I saw two similar approaches to this question.
Firstly by Rabbi Avi Geller on Aish who notes that the grand reveal was carefully orchestrated in such a way that it helped to eliminate any bad feeling that Yosef might have had. He writes as follows:
Parshat Vayigash is the climax of the story of Joseph and his brothers. The master planner had his brothers exactly where he wanted them: To know that they were under his total control and he could easily have taken his revenge, while in fact he really loved them and could never hurt them. On the contrary, he actually saved them from the famine.

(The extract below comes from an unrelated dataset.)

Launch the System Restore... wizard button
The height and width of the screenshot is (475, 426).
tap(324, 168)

Joseph also harbored some bad feelings toward his brothers after being sold into slavery and being treated so cruelly. By putting his brother Benjamin into a similar situation and observing their efforts to save him, Joseph would be able to forgive them with a full heart. This way, the rift between them would be sealed, and the Jewish people would survive this ordeal!
Yosef did not need to become enraged because his unmasking proved to them that they had made a mistake. As they bowed down to him it proved that his dreams had come to prophetic fruition. As a result:
Joseph had accomplished his mission: The brothers realized their mistake, and Joseph was able to overcome his bad feelings toward them. The brothers were now able to return home. Joseph told them not to tarry (for fear they might come to incriminate each other), but to hurry and bring their father down to Egypt.

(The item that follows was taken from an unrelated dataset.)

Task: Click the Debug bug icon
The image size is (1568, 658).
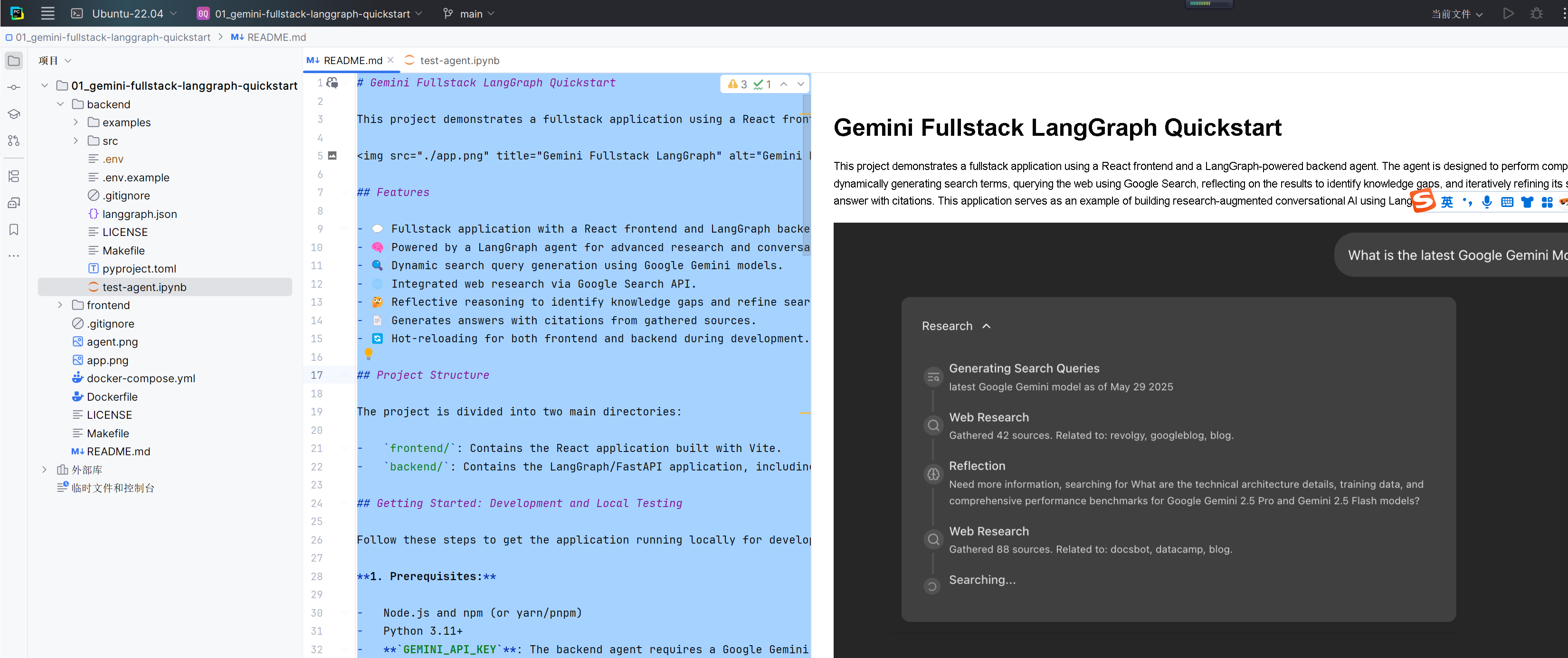Action: (1536, 13)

Another approach is taken by that of the late Lord Rabbi Jonathan Sacks z"l. He notes that this episode represented the first true example of forgiveness in the Torah. He posits that the whole dialogue between Yosef and the brothers was contrived in such a way to allow the brothers to go through a form of atonement for their past misdeeds, and as a result there was no need for him to feel angry.
Rabbi Sacks writes;
That is the explanation for Joseph’s behaviour from the moment the brothers appear before him in Egypt for the first time to the point where, in this week’s parsha, he announces his identity and forgives his brothers. It is a textbook case of putting the brothers through a course in atonement, the first in literature. Joseph is thus teaching them, and the Torah is teaching us, what it is to earn forgiveness.
Firstly, he imprisons Shimon and demands that they bring Binyomin. He is essentially forcing them to re-enact an earlier occurrence, i.e. to return to their father without one of the other brothers. They then realise that they are being punished on account of their treatment of Yosef (see Bereishis 42:21-23) - so they now admit that they have done wrong. Then when Yosef plants the goblet in Binyomin's sack they confess to their wrongdoing (Bereishis 44:16). Finally when Yehuda asks that he be imprisoned in Binyomin's place (Bereishis 44:33) - Yehuda the one who originally sold Yosef into slavery is the one willing to pay the prize thereby representing a teshuva gemura (a complete repentance).
So according to this approach from Rabbi Sacks we see that Yosef did not need to harbour any sense of anger or bitterness. He concludes:
Now Joseph can forgive, because his brothers, led by Judah, have gone through all three stages of repentance: (1) admission of guilt, (2) confession and (3) behavioural change....Humanity changed the day Joseph forgave his brothers. When we forgive and are worthy of being forgiven, we are no longer prisoners of our past.